JAMES C. CACHERIS, District Judge.

This matter is before the Court on Defendants' motion to dismiss and motion to transfer venue to the Southern District of Ohio pursuant to 28 U.S.C. § 1404. For the reasons stated below, the Court will deny both motions.

I. Background

This case arises under the Employee Retirement Income Security Act of 1974 ("ERISA"), as amended by the Multiemployer Pension Plan Amendments Act of 1980 ("MPPAA"), 29 U.S.C. §§ 1001 et seq. (1982). Board of Trustees of the Sheet Metal Workers' National Pension Fund ("Plaintiff') has brought this action against Sullivant Avenue Properties ("Sullivant") and Trio Leasing Partnership ("Trio") (collectively "Defendants"). Plaintiff seeks withdrawal liability, interest, and liquidated damages from trades or businesses under common control with Accurate Fabrications, Inc. ("Accurate") pursuant to ERISA §§ 4201(b) and 4001(b)(1); 29 U.S.C. §§ 1381(b)(1). The facts as alleged by Plaintiff are as follows:

Until the date of withdrawal from the Sheet Metal Workers' National Pension Fund ("Fund"), Accurate employed members of the Sheet Metal Workers' International Association Local Union No. 24 ("Local 24"). Accurate was a signatory to a collective bargaining agreement with Local 24, which required it to make contributions to the Fund on behalf of employees covered by the agreement. On February 1, 2006, Accurate `permanently ceased contribution to the Fund. Plaintiff alleges that a complete withdrawal occurred on this date, resulting in withdrawal liability of $1,388,145.72. Plaintiff also alleges joint and several liability against Defendants Sullivant and Trio as trades or businesses under common control with Accurate. Plaintiff bases common control on the allegation that they are "wholly owned by Gerald Miller or other wise are a `brother-sister group of trades or businesses under common control'" (Amend.Compl., ¶ 11).

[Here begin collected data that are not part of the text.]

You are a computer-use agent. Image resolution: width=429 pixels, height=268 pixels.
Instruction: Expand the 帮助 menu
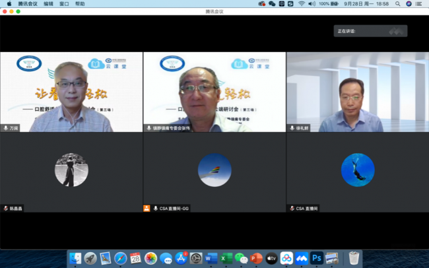tap(80, 3)
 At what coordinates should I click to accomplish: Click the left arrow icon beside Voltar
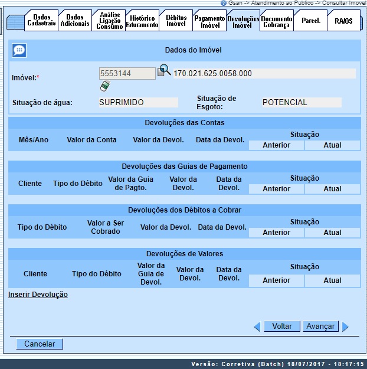257,326
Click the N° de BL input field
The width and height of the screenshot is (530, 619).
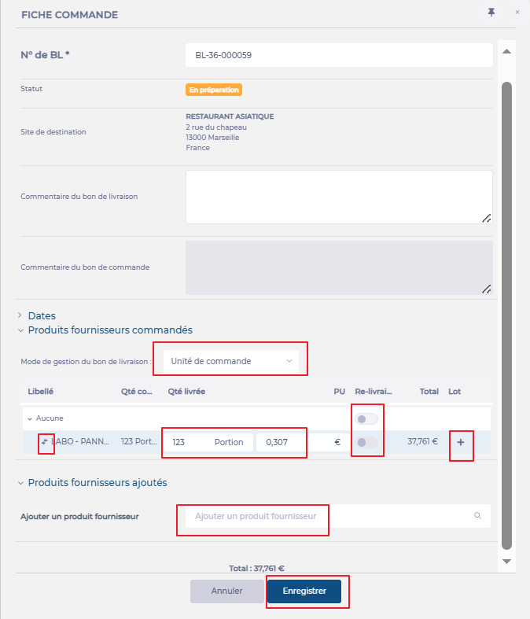tap(338, 56)
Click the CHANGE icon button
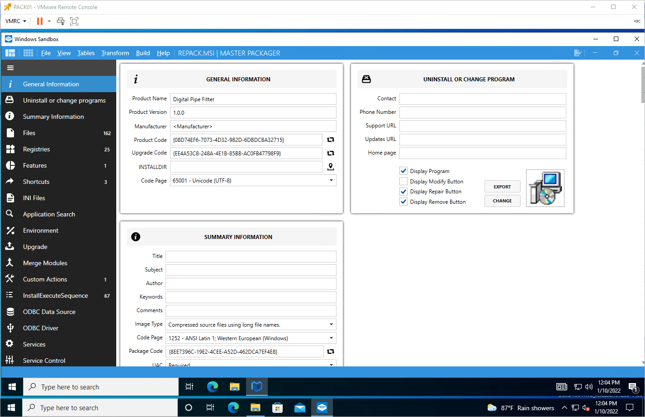 [502, 201]
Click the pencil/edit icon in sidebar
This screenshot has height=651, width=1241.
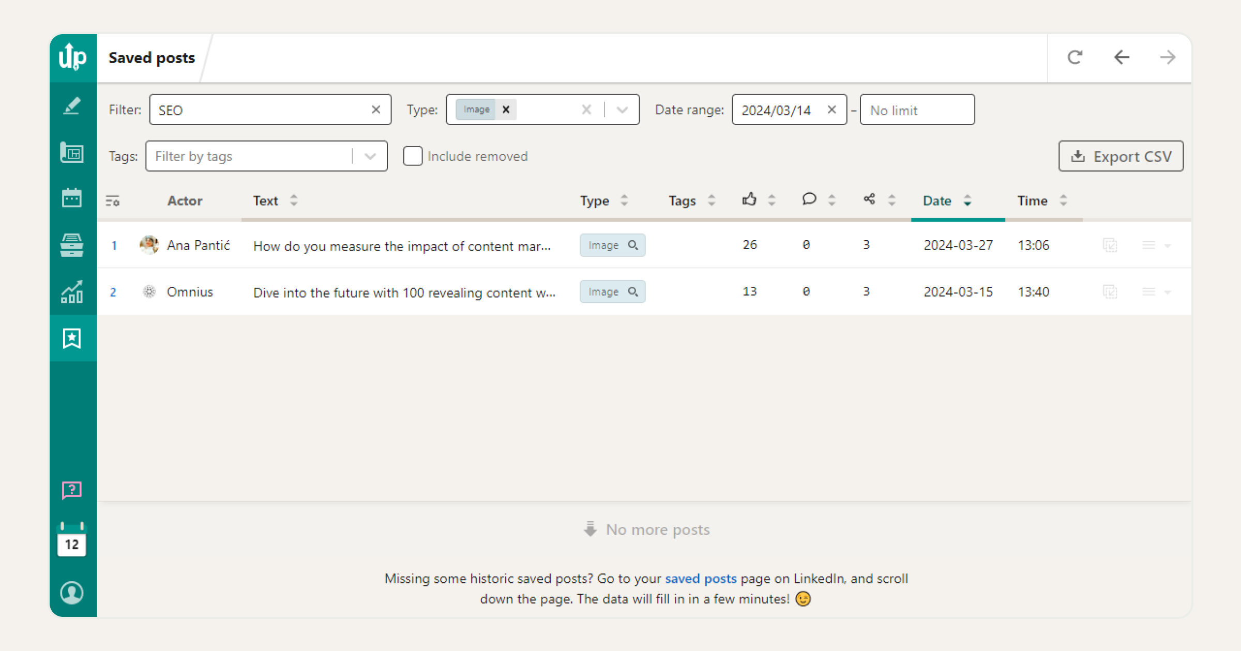(x=72, y=105)
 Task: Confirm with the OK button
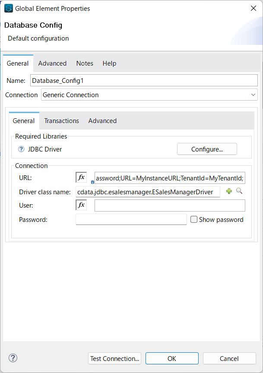172,358
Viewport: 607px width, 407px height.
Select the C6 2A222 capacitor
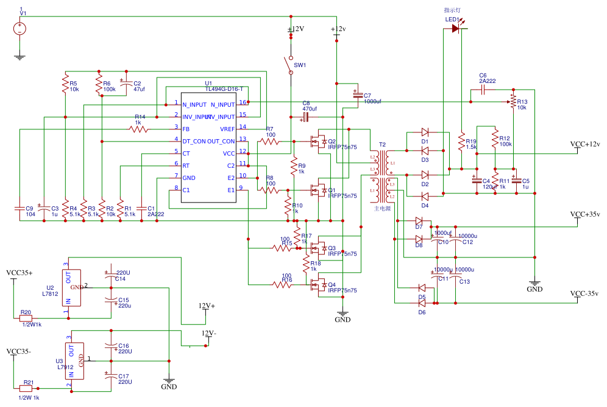click(482, 89)
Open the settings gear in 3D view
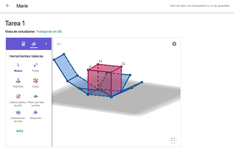234x149 pixels. tap(174, 44)
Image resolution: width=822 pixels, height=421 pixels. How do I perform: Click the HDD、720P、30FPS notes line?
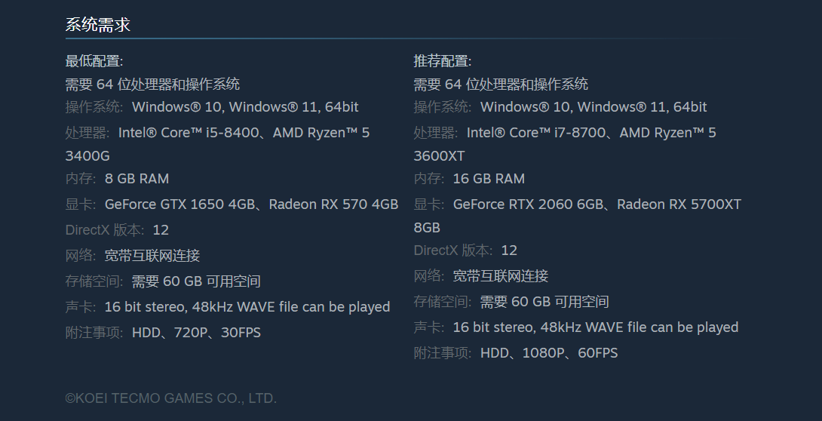[196, 333]
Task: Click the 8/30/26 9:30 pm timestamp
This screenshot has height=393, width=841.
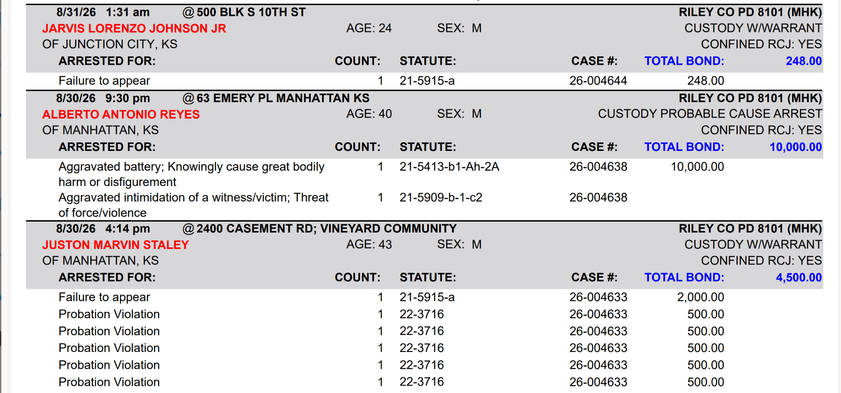Action: [103, 98]
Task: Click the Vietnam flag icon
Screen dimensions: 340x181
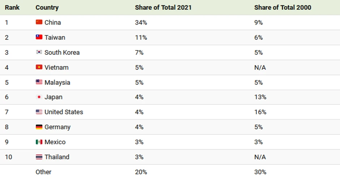Action: (x=39, y=67)
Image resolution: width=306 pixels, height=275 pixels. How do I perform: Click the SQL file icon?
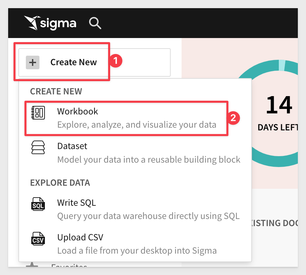click(x=38, y=204)
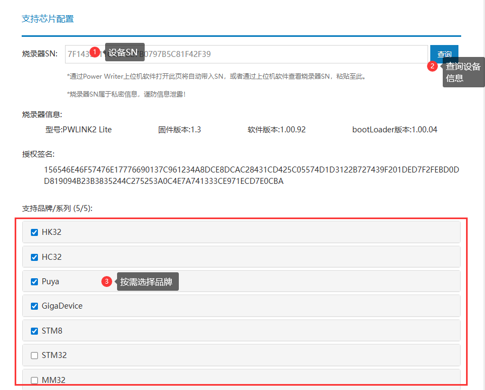Click the 设备SN tooltip label
This screenshot has width=485, height=390.
(125, 52)
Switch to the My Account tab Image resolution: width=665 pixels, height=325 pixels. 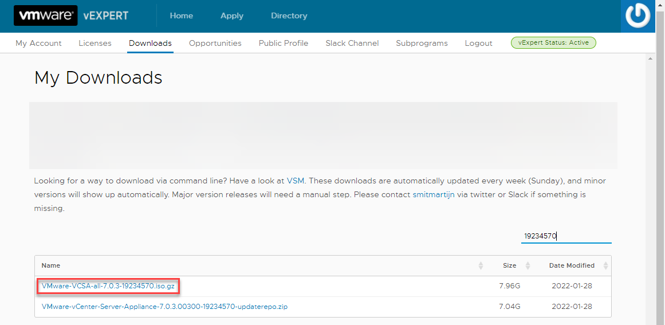38,44
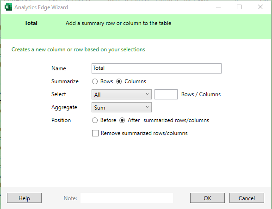Viewport: 272px width, 209px height.
Task: Close the wizard with the X button
Action: 260,7
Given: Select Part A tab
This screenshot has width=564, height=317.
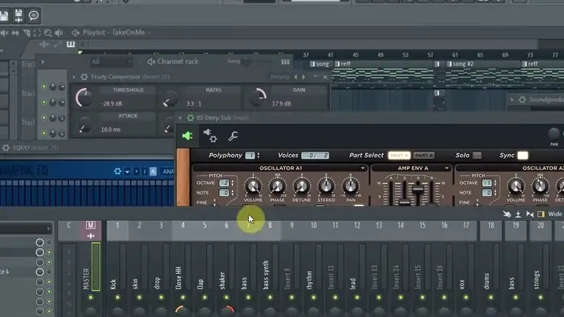Looking at the screenshot, I should pyautogui.click(x=400, y=156).
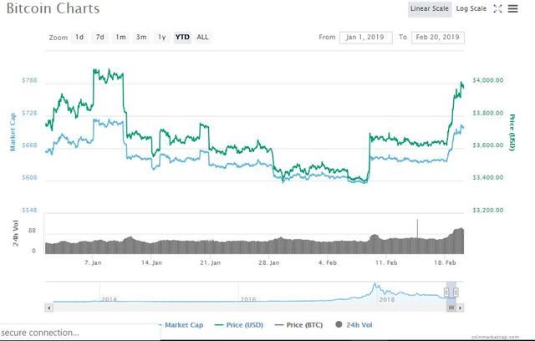Show ALL time chart data
The image size is (535, 341).
click(x=203, y=38)
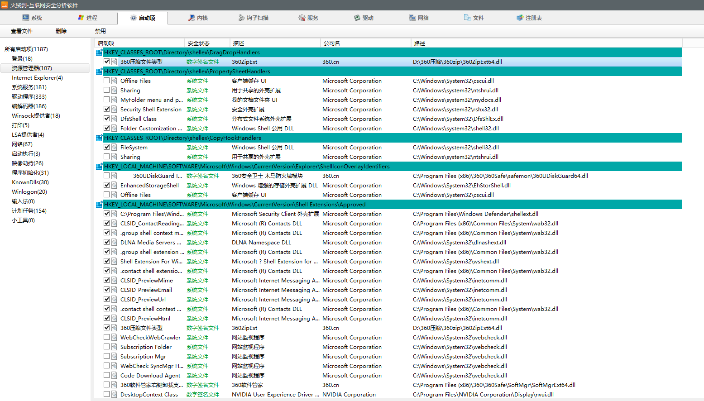Toggle the 360UDiskGuard startup item checkbox

(x=107, y=176)
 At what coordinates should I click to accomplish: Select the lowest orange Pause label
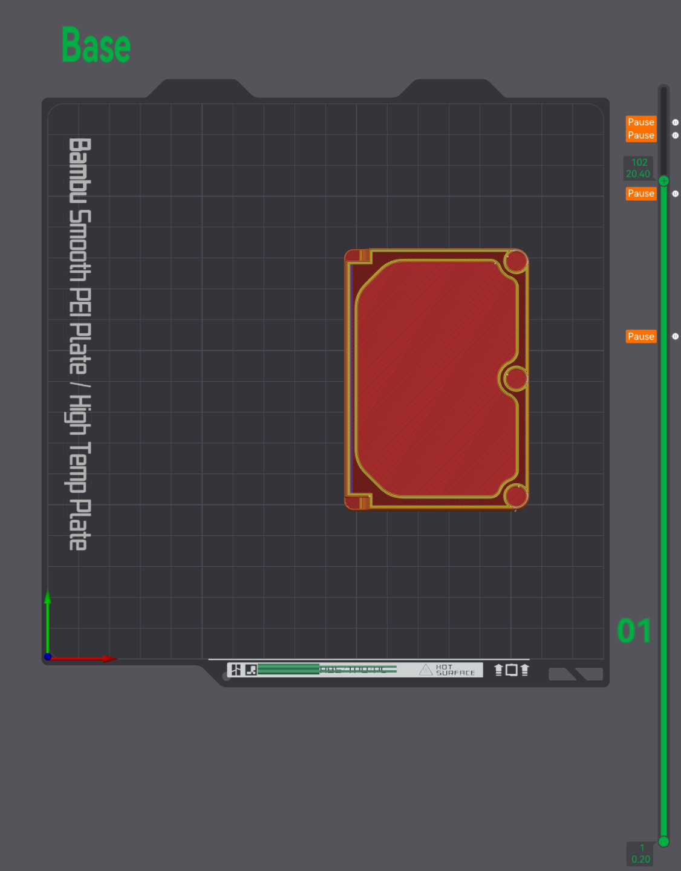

Defendants are all Ohio corporations headquartered in Columbus with offices and business records located in the Columbus area. Defendants' officers and employees are located in the Columbus area and are residents of Ohio. Defendants do not manage any locations or transact business in the Commonwealth of Virginia.1 Plaintiff is charged under law and by contract with the administration of various employee benefit plans for members of the National Sheet Metal Workers Union. Plaintiffs members meet, transact business, and administer the funds in this district. Plaintiffs business offices and records are located primarily in Alexandria, .Virginia. However, the actions giving rise to this suit occurred in the Southern District of Ohio. On April 6, 2007, Defendants filed a motion to dismiss Plaintiffs Amended Complaint for failure to state a claim, or in the alternative, to transfer the case to the Southern District of Ohio. This motion is currently before the Court.

II. Standard of Review
A) Motion to Dismiss

A Rule 12(b)(6) motion to dismiss tests the legal sufficiency of the complaint, see Randall v. United States, 30 F.3d 518, 522 (4th Cir.1994), and should be denied unless "it appears beyond doubt that the [P]laintiff can prove no set of facts in support of his claim which would entitle him to relief." De Sole v. United States, 947 F.2d 1169, 1177 (4th. Cir.1991) (citations omitted); see also Conley v. Gibson, 355 U.S. 41, 45-46, 78 S.Ct. 99, 2 L.Ed.2d 80 (1957).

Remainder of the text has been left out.